• [READING PASSAGE]
BEGIN
If you’ve read Marcia Angell on antidepressants, you’re unlikely to be surprised by a recent study suggesting that “individuals who use antidepressants are much more likely to suffer relapses of major depression than those who use no medication at all… [P]eople who have not been taking any medication are at a 25 per cent risk of relapse, compared to 42 per cent or higher for those who have taken and gone off an antidepressant.” Paul Andrews, of McMaster University, argues that “antidepressants interfere with the brain’s natural self-regulation of serotonin and other neurotransmitters, and… the brain can overcorrect once medication is suspended, triggering new depression.”
In her much-discussed New York Review of Books essay, Angell reviews the similar arguments of Robert Whitaker:
If psychoactive drugs do cause harm, as Whitaker contends, what is the mechanism? The answer, he believes, lies in their effects on neurotransmitters. It is well understood that psychoactive drugs disturb neurotransmitter function, even if that was not the cause of the illness in the first place. Whitaker describes a chain of effects. When, for example, an SSRI antidepressant like Celexa increases serotonin levels in synapses, it stimulates compensatory changes through a process called negative feedback. In response to the high levels of serotonin, the neurons that secrete it (presynaptic neurons) release less of it, and the postsynaptic neurons become desensitized to it. In effect, the brain is trying to nullify the drug’s effects.
… With long-term use of psychoactive drugs, the result is, in the words of Steve Hyman, a former director of the NIMH and until recently provost of Harvard University, “substantial and long-lasting alterations in neural function.” As quoted by Whitaker, the brain, Hyman wrote, begins to function in a manner “qualitatively as well as quantitatively different from the normal state.” After several weeks on psychoactive drugs, the brain’s compensatory efforts begin to fail, and side effects emerge that reflect the mechanism of action of the drugs. For example, the SSRIs may cause episodes of mania, because of the excess of serotonin. Antipsychotics cause side effects that resemble Parkinson’s disease, because of the depletion of dopamine (which is also depleted in Parkinson’s disease). As side effects emerge, they are often treated by other drugs, and many patients end up on a cocktail of psychoactive drugs prescribed for a cocktail of diagnoses. The episodes of mania caused by antidepressants may lead to a new diagnosis of “bipolar disorder” and treatment with a “mood stabilizer,” such as Depokote (an anticonvulsant) plus one of the newer antipsychotic drugs. And so on.
END
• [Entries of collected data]
BEGIN
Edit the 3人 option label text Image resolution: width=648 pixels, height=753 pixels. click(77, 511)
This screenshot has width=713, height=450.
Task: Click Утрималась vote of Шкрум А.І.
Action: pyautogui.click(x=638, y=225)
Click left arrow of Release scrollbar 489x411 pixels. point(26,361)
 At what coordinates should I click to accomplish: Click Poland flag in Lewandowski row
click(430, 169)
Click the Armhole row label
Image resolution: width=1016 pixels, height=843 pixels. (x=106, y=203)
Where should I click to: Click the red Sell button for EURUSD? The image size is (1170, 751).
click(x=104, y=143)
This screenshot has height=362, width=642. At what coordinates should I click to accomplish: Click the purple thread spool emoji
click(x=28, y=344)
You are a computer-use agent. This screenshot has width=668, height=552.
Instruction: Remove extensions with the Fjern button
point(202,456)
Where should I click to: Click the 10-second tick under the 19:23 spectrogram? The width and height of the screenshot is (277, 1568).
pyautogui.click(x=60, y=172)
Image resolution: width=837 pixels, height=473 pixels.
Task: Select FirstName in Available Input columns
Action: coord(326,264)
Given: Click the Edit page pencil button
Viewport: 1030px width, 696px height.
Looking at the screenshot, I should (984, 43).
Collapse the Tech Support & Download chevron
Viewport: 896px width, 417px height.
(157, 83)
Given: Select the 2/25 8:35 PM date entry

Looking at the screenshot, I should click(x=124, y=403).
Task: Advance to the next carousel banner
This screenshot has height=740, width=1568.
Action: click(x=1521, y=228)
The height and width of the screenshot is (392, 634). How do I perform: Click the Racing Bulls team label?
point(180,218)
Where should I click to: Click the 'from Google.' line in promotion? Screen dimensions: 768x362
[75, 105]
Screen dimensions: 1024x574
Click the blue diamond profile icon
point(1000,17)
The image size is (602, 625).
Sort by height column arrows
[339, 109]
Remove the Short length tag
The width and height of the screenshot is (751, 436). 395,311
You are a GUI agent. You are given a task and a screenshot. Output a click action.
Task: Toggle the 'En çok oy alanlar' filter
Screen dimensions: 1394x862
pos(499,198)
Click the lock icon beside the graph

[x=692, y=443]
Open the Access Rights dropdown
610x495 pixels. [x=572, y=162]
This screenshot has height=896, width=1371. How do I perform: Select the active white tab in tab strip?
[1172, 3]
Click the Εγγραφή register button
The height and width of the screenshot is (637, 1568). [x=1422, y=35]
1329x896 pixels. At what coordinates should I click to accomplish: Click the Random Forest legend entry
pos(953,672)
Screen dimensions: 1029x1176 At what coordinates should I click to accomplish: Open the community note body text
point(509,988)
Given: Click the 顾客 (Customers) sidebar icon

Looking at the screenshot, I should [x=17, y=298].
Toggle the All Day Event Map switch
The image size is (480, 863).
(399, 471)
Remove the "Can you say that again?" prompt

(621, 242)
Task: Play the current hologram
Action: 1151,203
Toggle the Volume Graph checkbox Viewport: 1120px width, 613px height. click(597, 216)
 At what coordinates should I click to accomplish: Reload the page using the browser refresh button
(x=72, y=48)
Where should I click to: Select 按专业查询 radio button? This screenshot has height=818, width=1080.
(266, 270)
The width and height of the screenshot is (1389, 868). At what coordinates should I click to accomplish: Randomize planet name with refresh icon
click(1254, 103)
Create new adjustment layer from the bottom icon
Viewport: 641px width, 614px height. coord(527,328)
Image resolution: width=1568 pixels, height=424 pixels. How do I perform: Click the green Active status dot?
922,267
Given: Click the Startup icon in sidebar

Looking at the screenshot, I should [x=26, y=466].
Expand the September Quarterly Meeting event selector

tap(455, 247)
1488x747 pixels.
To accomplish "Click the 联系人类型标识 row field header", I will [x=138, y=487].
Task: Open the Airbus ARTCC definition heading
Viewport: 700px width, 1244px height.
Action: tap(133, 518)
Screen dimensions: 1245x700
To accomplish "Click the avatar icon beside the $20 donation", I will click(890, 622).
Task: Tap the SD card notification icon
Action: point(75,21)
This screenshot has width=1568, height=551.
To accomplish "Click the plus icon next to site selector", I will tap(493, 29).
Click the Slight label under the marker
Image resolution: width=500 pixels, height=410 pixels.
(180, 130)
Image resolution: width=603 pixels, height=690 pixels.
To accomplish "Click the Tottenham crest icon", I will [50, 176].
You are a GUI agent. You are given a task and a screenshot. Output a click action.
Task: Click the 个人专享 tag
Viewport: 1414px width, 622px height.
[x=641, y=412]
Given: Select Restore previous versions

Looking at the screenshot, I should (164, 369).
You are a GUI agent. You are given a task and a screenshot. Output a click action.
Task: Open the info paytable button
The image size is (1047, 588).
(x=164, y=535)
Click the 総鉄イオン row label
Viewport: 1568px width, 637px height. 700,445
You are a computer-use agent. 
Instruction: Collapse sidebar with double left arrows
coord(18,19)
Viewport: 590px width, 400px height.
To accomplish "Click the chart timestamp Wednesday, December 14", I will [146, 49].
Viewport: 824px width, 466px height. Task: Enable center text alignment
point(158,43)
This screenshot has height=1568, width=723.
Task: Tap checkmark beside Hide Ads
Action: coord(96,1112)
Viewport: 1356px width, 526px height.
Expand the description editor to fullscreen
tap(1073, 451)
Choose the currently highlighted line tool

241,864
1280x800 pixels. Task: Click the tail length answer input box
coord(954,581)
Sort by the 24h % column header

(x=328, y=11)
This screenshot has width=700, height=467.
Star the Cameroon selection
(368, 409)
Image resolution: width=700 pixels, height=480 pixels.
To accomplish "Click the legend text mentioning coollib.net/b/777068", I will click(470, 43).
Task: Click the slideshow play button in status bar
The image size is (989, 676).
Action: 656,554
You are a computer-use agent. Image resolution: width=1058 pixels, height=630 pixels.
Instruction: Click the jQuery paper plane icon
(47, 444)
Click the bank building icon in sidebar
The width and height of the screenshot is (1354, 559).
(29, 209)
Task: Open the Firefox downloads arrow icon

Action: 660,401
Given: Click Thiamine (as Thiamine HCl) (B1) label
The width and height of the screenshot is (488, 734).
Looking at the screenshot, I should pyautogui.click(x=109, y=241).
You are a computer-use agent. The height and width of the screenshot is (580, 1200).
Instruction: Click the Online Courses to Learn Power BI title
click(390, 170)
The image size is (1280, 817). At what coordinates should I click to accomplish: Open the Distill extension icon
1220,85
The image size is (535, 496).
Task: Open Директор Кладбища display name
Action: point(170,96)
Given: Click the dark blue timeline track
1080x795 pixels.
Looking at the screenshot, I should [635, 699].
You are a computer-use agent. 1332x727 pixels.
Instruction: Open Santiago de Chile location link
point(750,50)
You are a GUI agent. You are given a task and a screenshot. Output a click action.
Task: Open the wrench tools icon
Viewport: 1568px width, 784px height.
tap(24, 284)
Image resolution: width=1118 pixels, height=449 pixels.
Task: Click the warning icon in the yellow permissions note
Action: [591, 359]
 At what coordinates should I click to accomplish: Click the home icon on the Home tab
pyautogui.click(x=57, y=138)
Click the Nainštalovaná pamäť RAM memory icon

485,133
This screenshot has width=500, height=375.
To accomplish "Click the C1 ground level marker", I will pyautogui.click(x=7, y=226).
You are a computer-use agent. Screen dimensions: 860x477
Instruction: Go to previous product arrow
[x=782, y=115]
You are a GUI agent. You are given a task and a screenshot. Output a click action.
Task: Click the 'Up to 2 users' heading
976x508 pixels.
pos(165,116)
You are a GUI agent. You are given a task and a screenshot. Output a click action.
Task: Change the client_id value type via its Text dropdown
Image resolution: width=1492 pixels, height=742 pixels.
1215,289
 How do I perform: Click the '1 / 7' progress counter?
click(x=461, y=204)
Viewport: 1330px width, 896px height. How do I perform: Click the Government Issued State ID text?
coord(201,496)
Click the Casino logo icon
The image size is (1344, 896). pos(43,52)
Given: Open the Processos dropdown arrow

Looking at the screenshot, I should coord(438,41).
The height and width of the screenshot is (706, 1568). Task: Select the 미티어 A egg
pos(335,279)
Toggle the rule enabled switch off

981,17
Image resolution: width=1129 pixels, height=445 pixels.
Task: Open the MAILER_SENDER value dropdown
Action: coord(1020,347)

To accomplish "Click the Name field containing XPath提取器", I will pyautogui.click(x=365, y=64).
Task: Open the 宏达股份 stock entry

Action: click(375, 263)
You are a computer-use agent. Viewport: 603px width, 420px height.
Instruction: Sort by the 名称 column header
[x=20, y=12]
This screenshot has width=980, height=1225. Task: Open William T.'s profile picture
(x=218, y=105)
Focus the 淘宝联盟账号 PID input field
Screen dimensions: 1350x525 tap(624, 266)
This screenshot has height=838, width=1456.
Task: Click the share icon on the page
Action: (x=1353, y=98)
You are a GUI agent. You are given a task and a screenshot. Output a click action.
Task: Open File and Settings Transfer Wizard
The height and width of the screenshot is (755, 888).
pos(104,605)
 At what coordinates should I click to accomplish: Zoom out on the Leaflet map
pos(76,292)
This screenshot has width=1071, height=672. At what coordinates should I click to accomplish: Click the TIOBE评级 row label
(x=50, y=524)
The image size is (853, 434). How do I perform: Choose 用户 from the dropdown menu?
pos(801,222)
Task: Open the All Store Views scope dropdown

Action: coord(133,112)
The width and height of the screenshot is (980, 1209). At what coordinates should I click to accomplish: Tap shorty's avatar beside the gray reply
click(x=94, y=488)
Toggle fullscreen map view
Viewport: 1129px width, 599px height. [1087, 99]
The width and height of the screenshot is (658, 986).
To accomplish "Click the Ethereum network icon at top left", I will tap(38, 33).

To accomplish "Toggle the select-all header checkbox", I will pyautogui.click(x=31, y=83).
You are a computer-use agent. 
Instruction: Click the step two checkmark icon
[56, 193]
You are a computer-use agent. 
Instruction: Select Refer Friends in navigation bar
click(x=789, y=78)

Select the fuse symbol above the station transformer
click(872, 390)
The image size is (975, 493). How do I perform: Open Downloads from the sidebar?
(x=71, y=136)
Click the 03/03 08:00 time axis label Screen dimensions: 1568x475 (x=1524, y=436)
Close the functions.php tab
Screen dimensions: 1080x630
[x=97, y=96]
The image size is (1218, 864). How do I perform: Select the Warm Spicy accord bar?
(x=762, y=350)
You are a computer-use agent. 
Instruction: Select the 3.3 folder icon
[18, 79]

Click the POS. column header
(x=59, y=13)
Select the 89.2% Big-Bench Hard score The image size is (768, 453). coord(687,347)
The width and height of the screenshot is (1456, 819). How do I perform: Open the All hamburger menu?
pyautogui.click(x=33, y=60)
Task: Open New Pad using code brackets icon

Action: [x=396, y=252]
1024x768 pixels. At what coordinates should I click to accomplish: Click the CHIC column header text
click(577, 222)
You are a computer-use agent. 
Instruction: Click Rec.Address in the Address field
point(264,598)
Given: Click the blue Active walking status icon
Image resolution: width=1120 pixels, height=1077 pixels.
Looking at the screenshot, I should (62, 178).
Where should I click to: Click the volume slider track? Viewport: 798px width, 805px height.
END
• [YOUR INSTRUCTIONS]
Carry the passage on antidepressants and brain chemistry forward, beginning after its last sentence. The lines play no part here and can be ignored.

• [RESPONSE TO THE TASK]
Some patients take as many as six psychoactive drugs daily. One well- respected researcher, Nancy Andreasen, and her colleagues published evidence that the use of antipsychotic drugs is associated with shrinkage of the brain, and that the effect is directly related to the dose and duration of treatment. As Andreasen explained to The New York Times, “The prefrontal cortex doesn’t get the input it needs and is being shut down by drugs. That reduces the psychotic symptoms. It also causes the prefrontal cortex to slowly atrophy.”*
Getting off the drugs is exceedingly difficult, according to Whitaker, because when they are withdrawn the compensatory mechanisms are left unopposed. When Celexa is withdrawn, serotonin levels fall precipitously because the presynaptic neurons are not releasing normal amounts and the postsynaptic neurons no longer have enough receptors for it. Similarly, when an antipsychotic is withdrawn, dopamine levels may skyrocket. The symptoms produced by withdrawing psychoactive drugs are often confused with relapses of the original disorder, which can lead psychiatrists to resume drug treatment, perhaps at higher doses.